I'm writing a wrapper for XML elements that allows a developer to easily parse attributes from the XML. The wrapper has no state other than the object being wrapped.

I am considering the following implementation (simplified for this example) which includes an overload for the == operator.

class XmlWrapper
{
    protected readonly XElement _element;

    public XmlWrapper(XElement element)
    {
        _element = element;
    }

    public string NameAttribute
    {
        get
        {
            //Get the value of the name attribute
        }
        set
        {
            //Set the value of the name attribute
        }
    }

    public override bool Equals(object other)
    {
        var o = other as XmlWrapper;
        if (o == null) return false;
        return _element.Equals(o._element);
    }

    public override int GetHashCode()
    {
        return _element.GetHashCode();
    }

    static public bool operator == (XmlWrapper lhs, XmlWrapper rhs)
    {
        if (ReferenceEquals(lhs, null) && ReferenceEquals(rhs, null)) return true;
        if (ReferenceEquals(lhs, null) || ReferenceEquals(rhs, null)) return false;

        return lhs._element == rhs._element;
    }

    static public bool operator != (XmlWrapper lhs, XmlWrapper rhs)
    {
        return !(lhs == rhs);
    }
}

As I understand idiomatic c#, the == operator is for reference equality while the Equals() method is for value equality. But in this case, the "value" is just a reference to the object being wrapped. So I am not clear what is conventional or idiomatic for c#.
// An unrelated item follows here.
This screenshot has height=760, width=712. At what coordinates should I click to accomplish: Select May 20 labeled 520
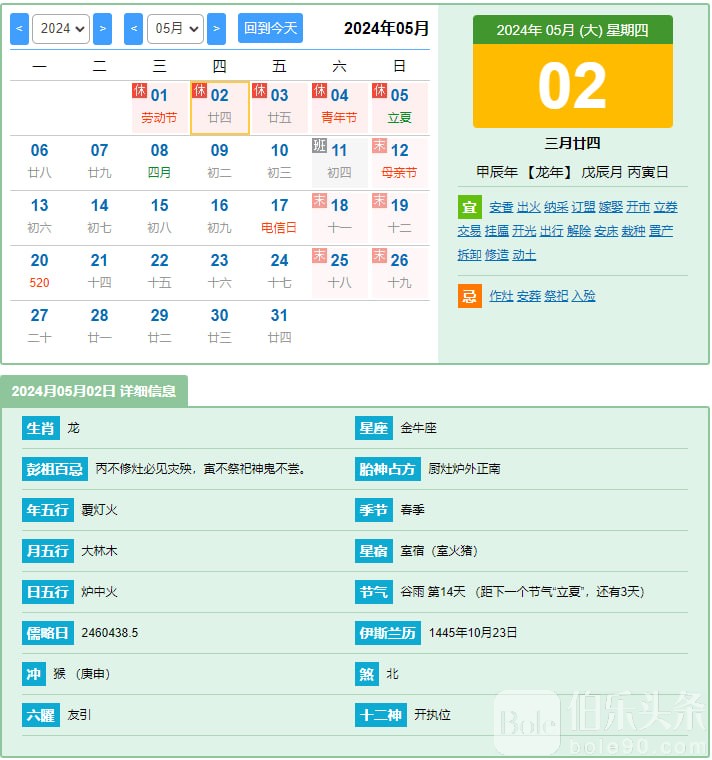(x=40, y=270)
For example, in this code…

var underlyingElement = new XElement("Foo");
var a = new XmlWrapper(underlyingElement);
var b = new XmlWrapper(underlyingElement);

a.NameAttribute = "Hello";
b.NameAttribute = "World";

if (a == b)
{
    Console.WriteLine("The wrappers a and b are the same.");
}

….should the program output "The wrappers a and b are the same" ? Or would that be odd, i.e. violate the principal of least astonishment?

Best Answer

Since the reference to the wrapped XElement is immutable, there is no externally observable difference between two instances of XmlWrapper that wrap the same element, so it makes sense to overload == to reflect this fact.

Client code almost always cares about logical equality (which, by default, is implemented using reference equality for reference types). The fact that there are two instances on the heap is an implementation detail that clients shouldn't care about (and those that do will use Object.ReferenceEquals directly).